(Records of interface elements)

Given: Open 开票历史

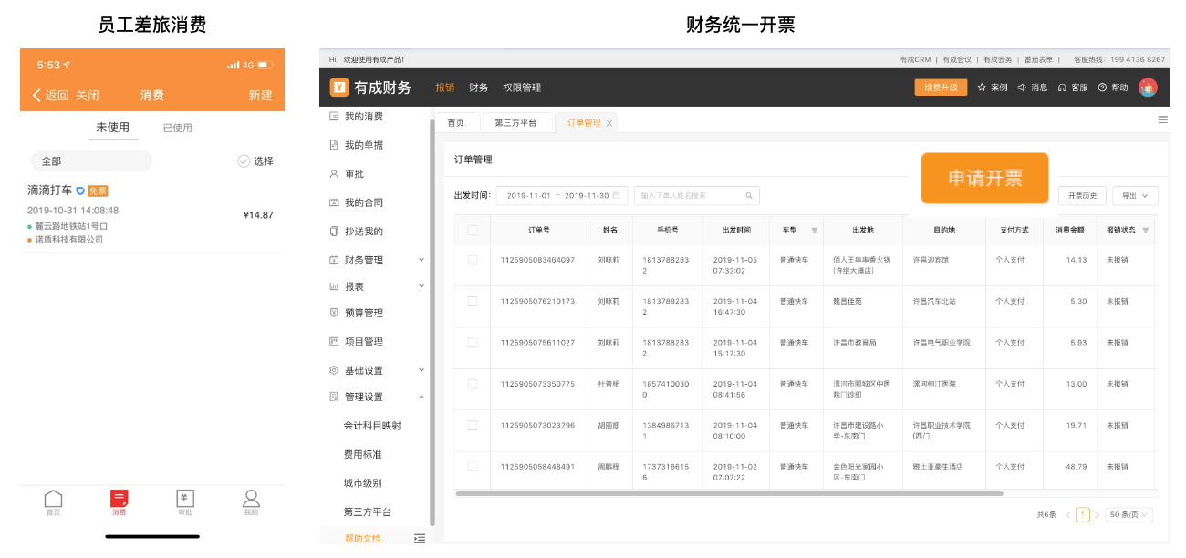Looking at the screenshot, I should [x=1081, y=194].
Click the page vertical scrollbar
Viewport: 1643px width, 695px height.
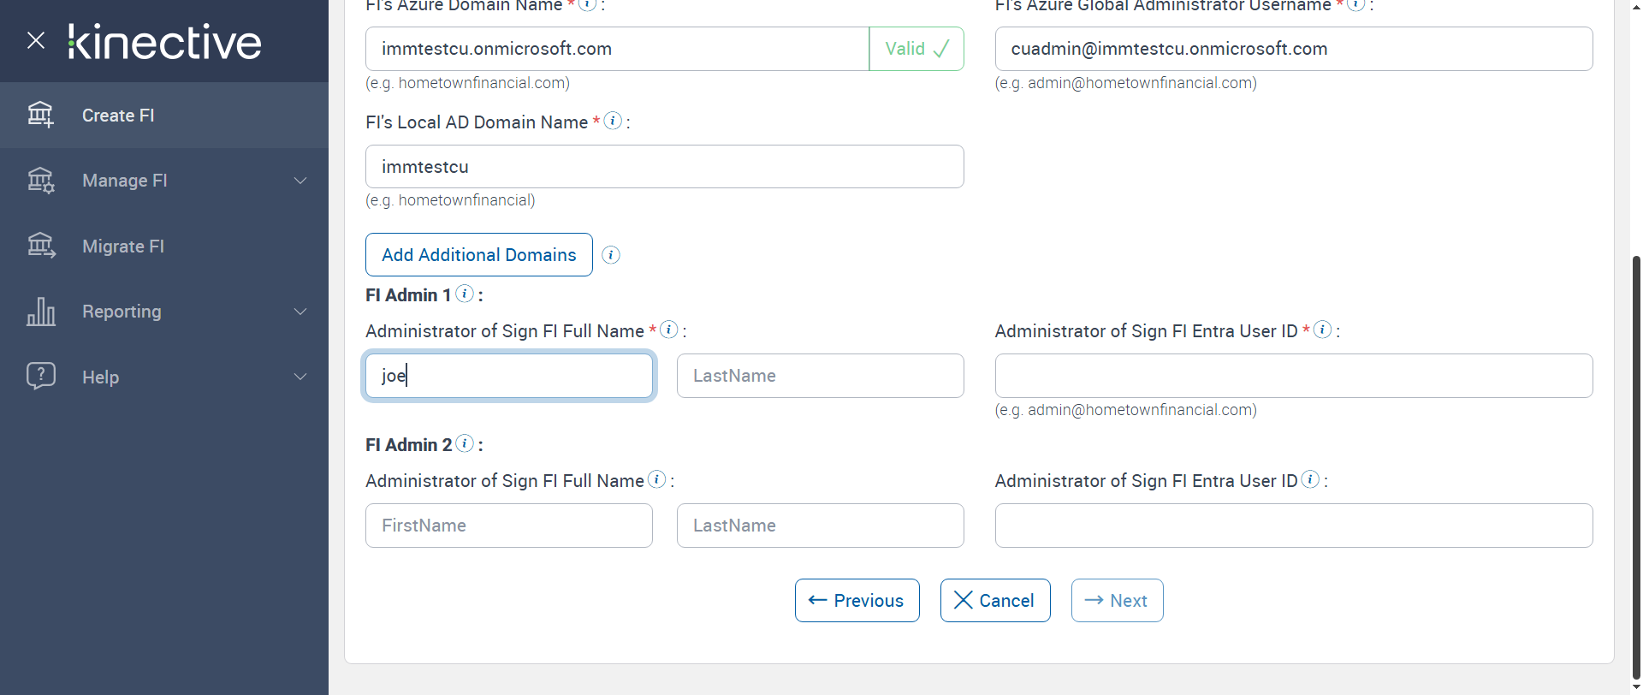1635,462
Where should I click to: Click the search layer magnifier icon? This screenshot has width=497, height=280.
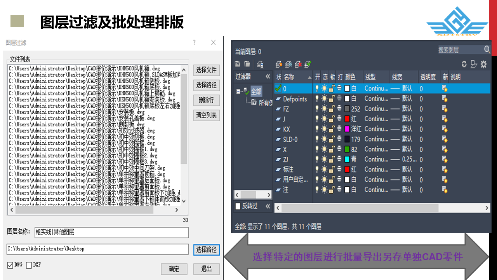pyautogui.click(x=487, y=50)
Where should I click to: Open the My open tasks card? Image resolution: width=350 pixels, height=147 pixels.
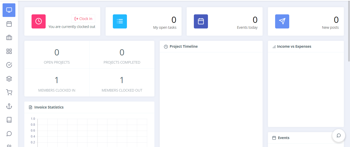pyautogui.click(x=143, y=22)
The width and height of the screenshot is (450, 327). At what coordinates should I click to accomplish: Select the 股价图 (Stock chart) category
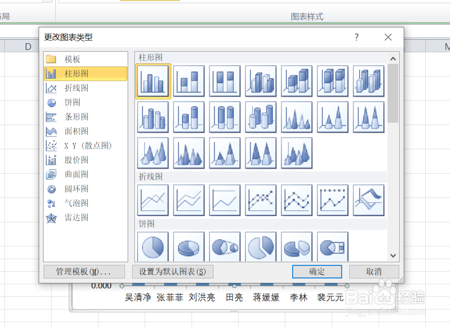[x=72, y=160]
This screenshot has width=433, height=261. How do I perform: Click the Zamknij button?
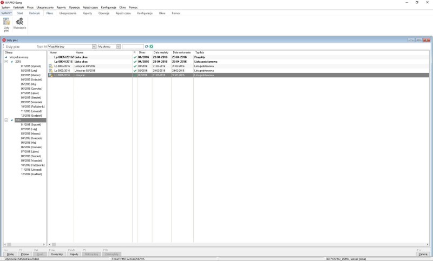[x=423, y=253]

### SHORT TASK
Write out the entire listing above verbatim, omitting the pictures.

### RESULT
Given: Open 开票历史

Looking at the screenshot, I should [x=1081, y=194].
Click the page vertical scrollbar
Viewport: 1643px width, 695px height.
1635,462
Where should I click to: Click the search layer magnifier icon? This screenshot has width=497, height=280.
pyautogui.click(x=487, y=50)
Where should I click to: Open the My open tasks card? Image resolution: width=350 pixels, height=147 pixels.
pyautogui.click(x=143, y=22)
The width and height of the screenshot is (450, 327). At what coordinates should I click to accomplish: Select the 股价图 (Stock chart) category
[x=72, y=160]
This screenshot has width=433, height=261. How do I perform: Click the Zamknij button?
[x=423, y=253]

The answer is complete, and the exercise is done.